### [EXERCISE TASK]
Pick out every line of the records below that contains the word "Founder", and copy each one.

=== AVAILABLE RECORDS ===

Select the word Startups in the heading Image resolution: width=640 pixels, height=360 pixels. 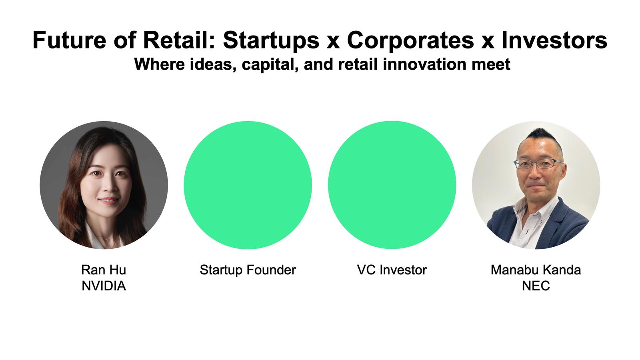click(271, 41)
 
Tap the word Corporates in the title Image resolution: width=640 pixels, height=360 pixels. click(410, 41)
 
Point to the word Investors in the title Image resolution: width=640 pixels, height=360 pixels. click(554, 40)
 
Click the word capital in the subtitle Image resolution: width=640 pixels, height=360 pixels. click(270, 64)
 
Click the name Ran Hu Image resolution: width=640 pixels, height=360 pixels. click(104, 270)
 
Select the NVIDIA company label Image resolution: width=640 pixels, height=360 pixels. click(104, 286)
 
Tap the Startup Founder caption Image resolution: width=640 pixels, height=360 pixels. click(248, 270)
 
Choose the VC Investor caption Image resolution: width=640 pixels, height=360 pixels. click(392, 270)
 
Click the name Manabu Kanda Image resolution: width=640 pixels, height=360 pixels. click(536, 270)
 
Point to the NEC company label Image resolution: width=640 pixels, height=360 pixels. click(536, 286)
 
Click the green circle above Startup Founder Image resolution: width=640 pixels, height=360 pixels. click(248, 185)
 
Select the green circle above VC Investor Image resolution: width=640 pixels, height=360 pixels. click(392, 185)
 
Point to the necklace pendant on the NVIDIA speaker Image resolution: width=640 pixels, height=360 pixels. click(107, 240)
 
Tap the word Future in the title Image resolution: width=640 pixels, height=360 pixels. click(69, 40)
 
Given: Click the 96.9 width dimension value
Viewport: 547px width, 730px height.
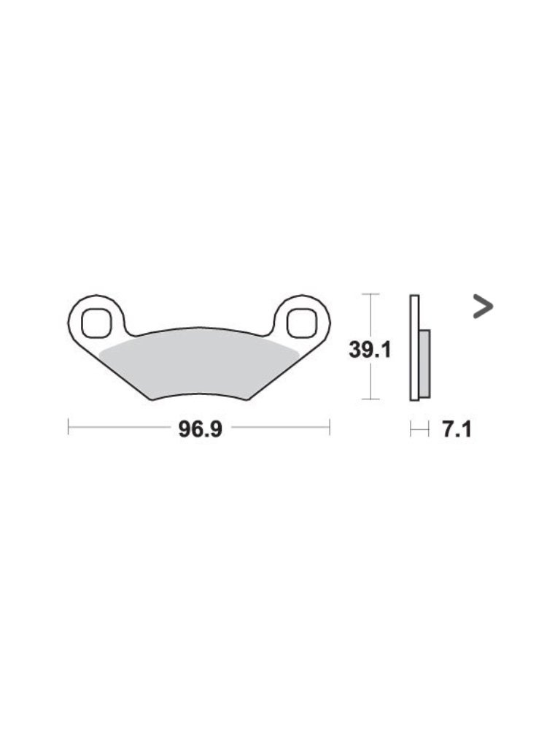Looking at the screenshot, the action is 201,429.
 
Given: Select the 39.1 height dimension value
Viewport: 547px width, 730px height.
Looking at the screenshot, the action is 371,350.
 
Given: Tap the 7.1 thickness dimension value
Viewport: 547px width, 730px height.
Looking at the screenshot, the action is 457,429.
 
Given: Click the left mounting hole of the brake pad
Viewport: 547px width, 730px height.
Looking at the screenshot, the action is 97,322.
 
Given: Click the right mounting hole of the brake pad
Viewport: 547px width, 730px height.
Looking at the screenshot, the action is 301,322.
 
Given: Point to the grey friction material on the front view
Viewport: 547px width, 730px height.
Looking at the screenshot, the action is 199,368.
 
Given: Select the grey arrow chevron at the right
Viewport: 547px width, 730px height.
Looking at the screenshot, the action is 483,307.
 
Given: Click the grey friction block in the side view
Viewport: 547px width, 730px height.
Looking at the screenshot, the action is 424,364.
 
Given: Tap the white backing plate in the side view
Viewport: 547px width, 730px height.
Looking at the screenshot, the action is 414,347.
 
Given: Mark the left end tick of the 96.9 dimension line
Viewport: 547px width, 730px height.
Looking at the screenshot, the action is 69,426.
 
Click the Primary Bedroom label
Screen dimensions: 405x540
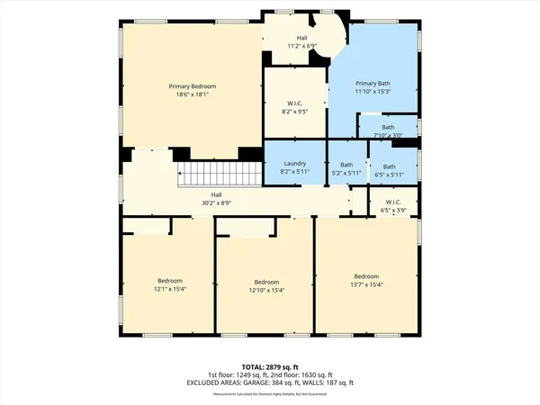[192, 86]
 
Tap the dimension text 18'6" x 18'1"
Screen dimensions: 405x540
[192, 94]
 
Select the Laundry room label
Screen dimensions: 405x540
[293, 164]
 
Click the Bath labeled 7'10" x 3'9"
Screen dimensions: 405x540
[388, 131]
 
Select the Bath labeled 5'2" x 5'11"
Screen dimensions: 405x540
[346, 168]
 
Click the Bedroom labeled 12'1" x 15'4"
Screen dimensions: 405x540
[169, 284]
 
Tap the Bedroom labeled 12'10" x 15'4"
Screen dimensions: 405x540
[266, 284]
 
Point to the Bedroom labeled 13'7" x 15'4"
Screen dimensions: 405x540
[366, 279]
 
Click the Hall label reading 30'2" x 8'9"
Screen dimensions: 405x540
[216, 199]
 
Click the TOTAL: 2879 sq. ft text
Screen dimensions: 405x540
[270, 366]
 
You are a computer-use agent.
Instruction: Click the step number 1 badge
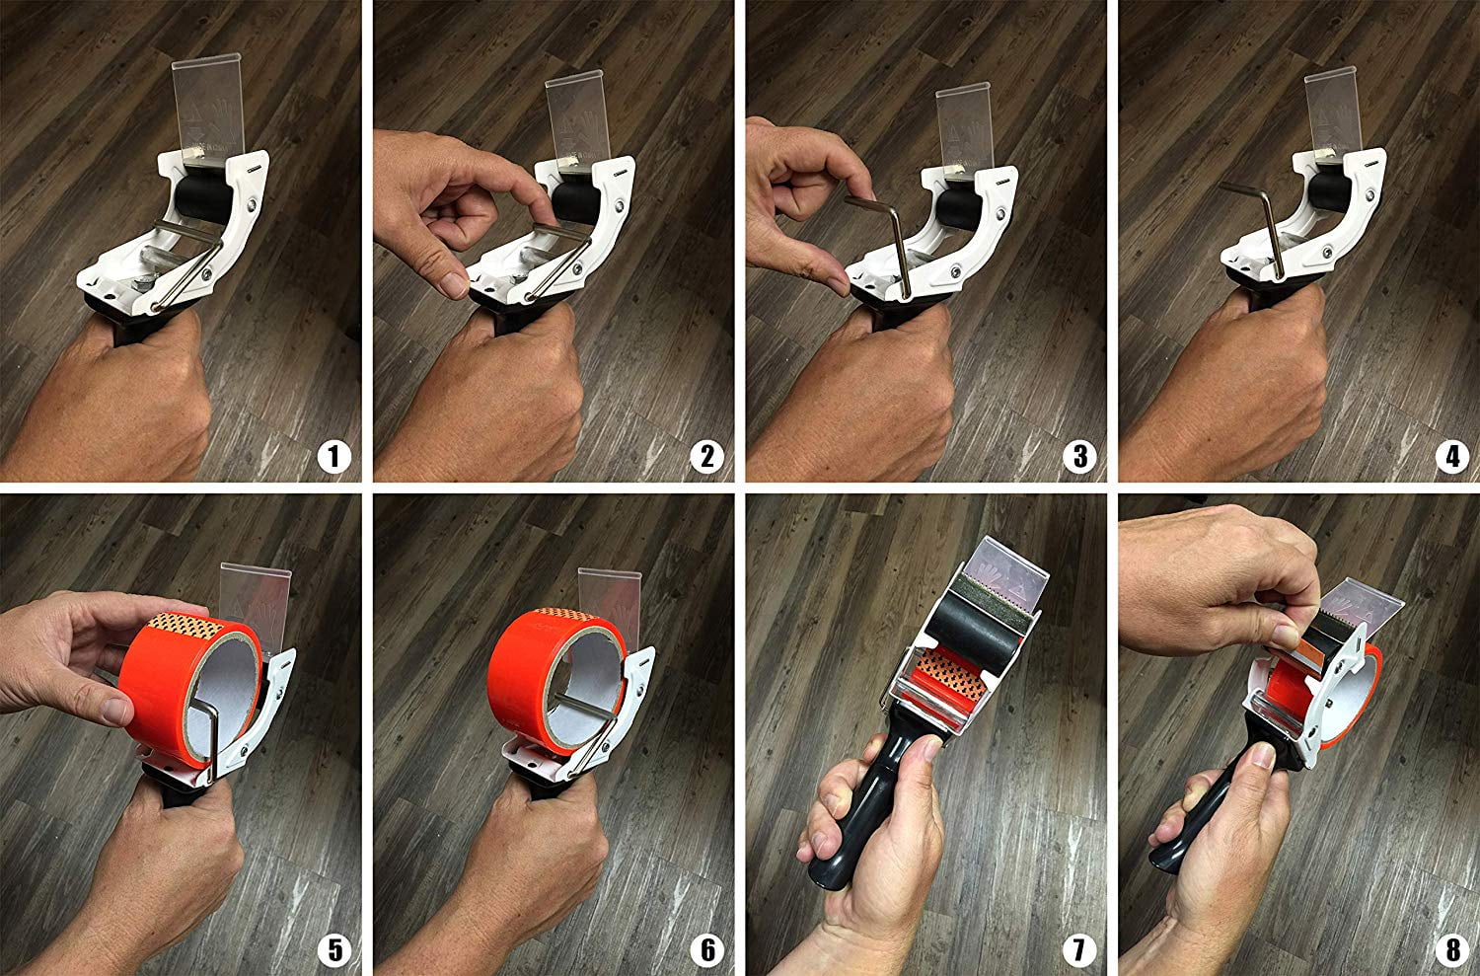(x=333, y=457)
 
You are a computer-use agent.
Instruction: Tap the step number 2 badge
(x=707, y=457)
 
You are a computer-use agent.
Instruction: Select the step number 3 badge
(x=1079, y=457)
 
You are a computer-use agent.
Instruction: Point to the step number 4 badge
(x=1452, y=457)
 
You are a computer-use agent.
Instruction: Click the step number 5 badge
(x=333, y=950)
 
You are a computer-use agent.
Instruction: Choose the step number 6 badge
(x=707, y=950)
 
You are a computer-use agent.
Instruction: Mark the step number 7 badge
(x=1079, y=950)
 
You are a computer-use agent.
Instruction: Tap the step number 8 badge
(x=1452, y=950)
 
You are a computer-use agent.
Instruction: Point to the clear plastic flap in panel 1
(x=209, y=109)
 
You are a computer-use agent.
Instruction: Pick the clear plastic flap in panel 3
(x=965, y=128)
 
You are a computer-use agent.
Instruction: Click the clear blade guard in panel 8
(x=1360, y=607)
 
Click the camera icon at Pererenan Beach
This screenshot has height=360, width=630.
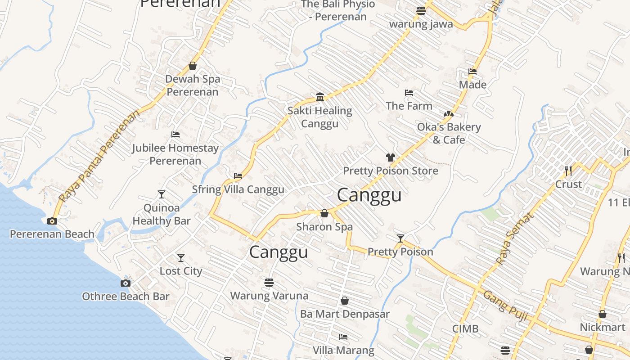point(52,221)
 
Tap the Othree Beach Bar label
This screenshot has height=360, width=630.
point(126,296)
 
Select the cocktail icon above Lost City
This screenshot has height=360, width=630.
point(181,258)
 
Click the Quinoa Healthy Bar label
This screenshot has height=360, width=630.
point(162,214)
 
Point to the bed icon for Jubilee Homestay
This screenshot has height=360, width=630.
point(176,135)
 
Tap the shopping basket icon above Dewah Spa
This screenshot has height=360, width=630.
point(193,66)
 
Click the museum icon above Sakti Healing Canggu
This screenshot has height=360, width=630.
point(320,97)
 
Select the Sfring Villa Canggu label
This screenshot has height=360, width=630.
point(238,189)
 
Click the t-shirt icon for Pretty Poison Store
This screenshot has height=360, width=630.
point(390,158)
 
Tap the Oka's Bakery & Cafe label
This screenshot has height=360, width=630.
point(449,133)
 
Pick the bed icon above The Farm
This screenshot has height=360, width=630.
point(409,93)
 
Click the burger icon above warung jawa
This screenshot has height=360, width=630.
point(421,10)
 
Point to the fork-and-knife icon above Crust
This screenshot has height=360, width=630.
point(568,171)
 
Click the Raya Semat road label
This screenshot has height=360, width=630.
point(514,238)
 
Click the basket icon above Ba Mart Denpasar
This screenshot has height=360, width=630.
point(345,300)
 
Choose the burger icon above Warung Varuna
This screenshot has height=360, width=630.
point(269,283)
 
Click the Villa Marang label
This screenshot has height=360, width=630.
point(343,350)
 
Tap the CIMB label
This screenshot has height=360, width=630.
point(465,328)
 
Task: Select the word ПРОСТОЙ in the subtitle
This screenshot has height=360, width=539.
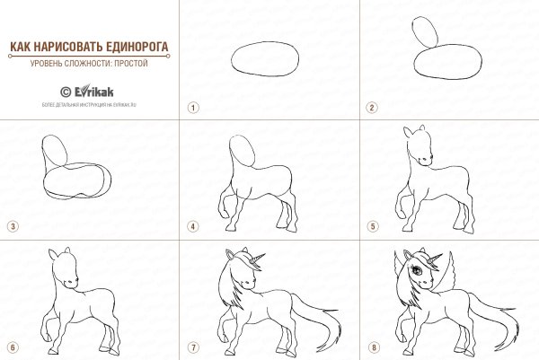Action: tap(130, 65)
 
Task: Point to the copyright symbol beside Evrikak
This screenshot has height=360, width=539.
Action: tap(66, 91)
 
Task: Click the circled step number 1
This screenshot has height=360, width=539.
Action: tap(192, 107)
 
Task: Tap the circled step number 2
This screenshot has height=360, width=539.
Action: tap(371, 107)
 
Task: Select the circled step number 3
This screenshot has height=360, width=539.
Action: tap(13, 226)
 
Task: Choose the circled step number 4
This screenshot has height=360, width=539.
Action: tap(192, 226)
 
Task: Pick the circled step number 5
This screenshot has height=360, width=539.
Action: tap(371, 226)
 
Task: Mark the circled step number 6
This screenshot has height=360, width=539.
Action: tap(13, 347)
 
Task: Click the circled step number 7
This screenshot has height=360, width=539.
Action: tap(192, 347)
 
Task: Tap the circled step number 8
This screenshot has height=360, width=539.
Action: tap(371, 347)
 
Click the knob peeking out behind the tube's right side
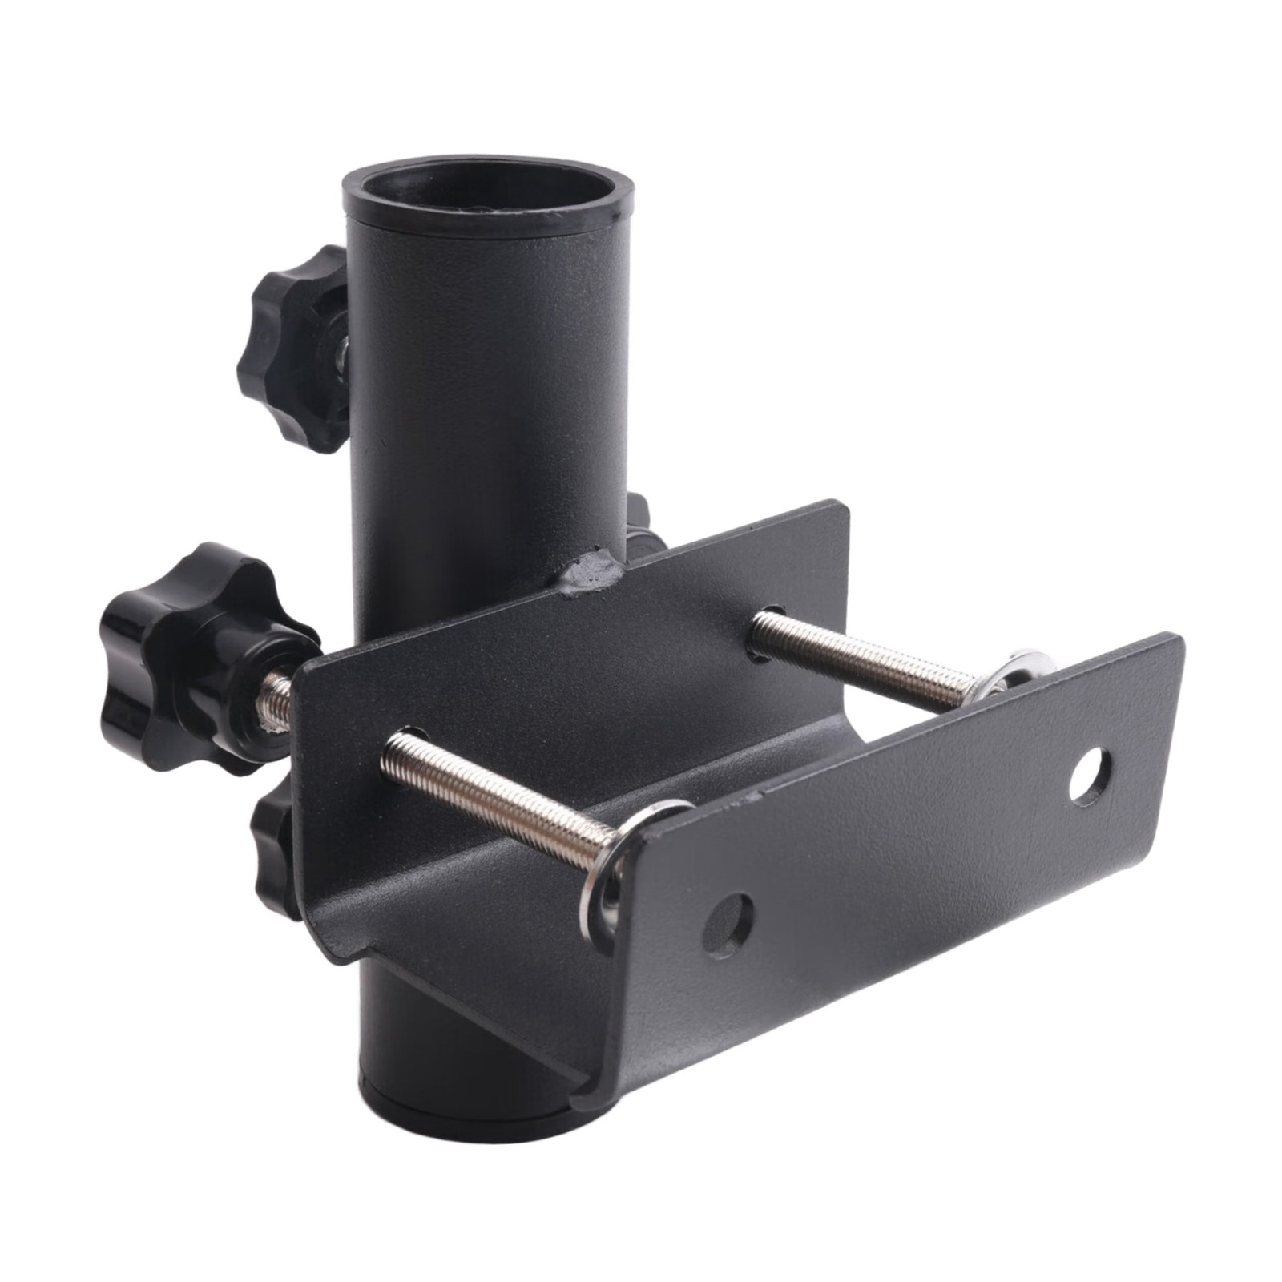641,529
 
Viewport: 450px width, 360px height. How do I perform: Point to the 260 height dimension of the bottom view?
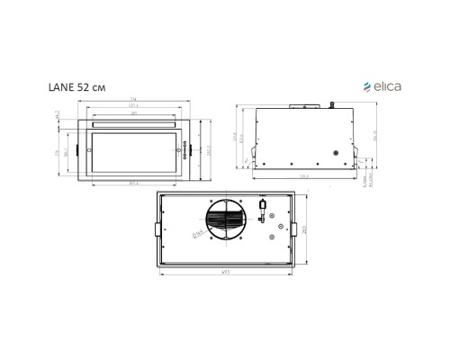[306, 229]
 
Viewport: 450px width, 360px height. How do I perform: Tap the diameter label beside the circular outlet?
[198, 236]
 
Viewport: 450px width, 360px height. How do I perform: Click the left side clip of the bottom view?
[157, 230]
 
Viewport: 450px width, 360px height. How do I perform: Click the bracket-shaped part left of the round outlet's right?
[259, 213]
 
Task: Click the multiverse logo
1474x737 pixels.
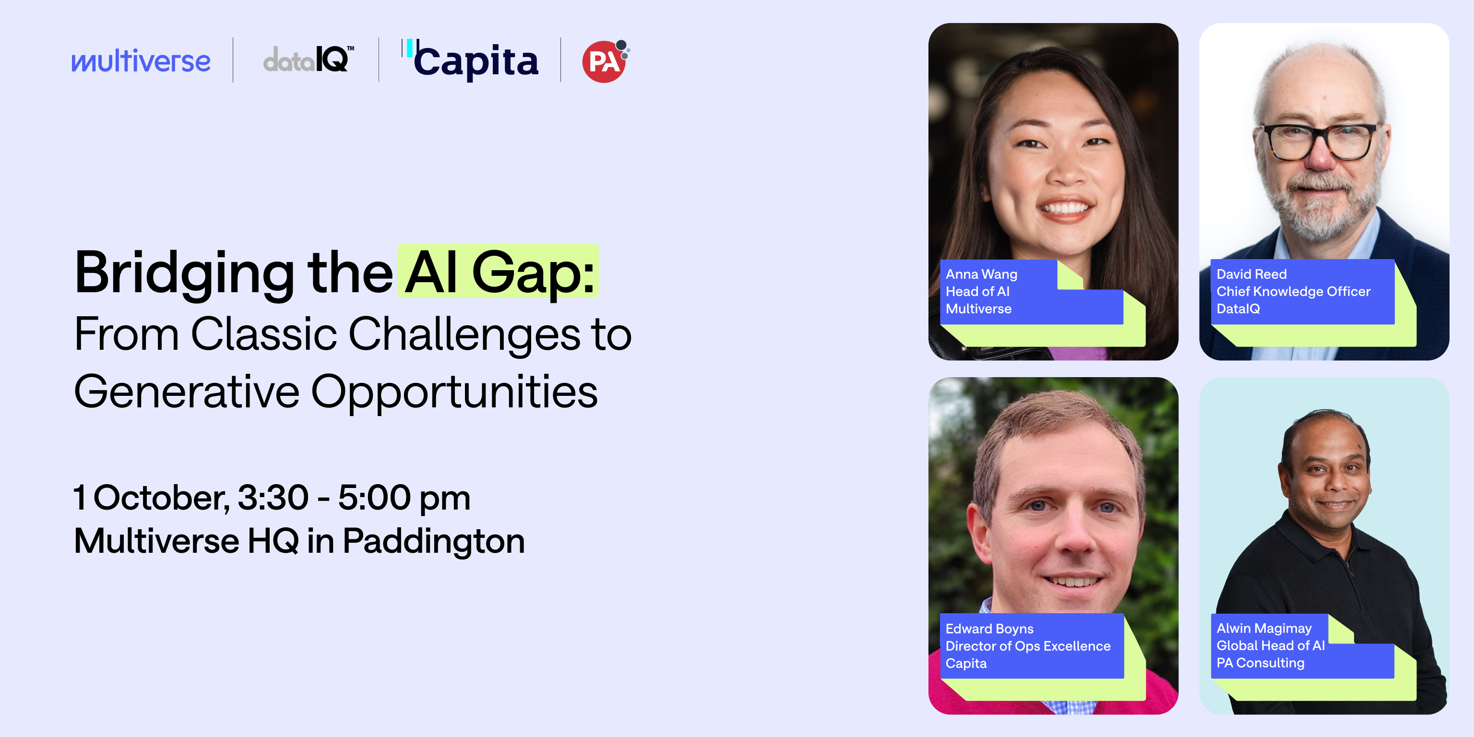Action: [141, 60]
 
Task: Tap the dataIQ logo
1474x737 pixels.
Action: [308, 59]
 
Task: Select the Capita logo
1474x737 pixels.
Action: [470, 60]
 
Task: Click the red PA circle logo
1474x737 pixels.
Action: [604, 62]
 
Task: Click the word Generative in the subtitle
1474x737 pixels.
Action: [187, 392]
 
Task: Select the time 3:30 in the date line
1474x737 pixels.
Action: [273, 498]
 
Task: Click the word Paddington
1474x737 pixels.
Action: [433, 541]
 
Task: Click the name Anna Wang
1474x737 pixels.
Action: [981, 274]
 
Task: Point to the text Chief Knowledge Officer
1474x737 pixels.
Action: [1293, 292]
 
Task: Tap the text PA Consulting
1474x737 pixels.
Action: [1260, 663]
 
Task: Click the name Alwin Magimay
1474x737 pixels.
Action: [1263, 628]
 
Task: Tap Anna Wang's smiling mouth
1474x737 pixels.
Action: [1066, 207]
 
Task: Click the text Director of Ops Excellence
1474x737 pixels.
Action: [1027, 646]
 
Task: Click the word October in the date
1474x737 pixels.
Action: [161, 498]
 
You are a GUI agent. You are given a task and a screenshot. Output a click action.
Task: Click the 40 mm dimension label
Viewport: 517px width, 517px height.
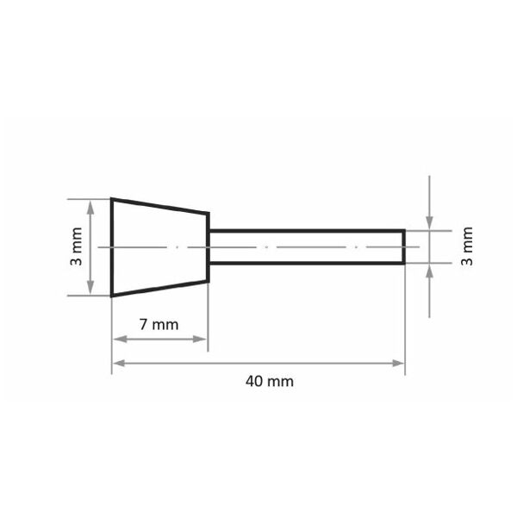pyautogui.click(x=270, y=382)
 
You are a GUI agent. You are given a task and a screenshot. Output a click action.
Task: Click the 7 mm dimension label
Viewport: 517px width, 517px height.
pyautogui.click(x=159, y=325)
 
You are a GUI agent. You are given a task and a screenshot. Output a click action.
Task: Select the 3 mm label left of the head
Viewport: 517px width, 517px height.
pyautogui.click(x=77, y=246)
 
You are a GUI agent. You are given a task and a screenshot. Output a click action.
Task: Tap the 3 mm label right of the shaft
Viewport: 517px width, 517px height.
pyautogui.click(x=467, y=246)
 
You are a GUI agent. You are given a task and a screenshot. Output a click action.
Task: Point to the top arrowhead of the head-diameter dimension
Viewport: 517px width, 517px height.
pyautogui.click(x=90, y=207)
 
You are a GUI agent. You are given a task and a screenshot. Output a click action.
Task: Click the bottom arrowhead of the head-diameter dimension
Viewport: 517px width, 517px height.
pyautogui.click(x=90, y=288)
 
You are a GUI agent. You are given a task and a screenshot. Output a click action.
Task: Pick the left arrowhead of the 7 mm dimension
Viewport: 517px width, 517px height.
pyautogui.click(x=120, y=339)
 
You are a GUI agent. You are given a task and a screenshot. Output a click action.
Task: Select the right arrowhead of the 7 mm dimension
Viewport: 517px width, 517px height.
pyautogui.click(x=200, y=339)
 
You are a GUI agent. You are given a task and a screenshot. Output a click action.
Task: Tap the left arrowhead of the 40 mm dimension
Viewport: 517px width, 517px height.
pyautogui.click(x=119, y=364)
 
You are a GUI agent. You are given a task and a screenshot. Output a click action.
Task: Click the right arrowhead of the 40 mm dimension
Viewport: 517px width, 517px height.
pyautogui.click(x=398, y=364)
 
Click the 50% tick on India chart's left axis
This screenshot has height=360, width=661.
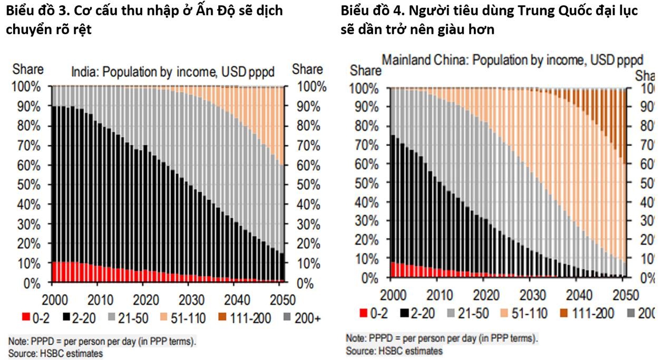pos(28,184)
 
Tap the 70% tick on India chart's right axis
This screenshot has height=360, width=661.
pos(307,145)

===

### [ANSWER FOR THE TASK]
Tap the Startup Founder caption Image resolution: width=640 pixels, height=360 pixels. click(248, 270)
Click the green circle above Startup Founder Image resolution: width=640 pixels, height=360 pixels. click(248, 185)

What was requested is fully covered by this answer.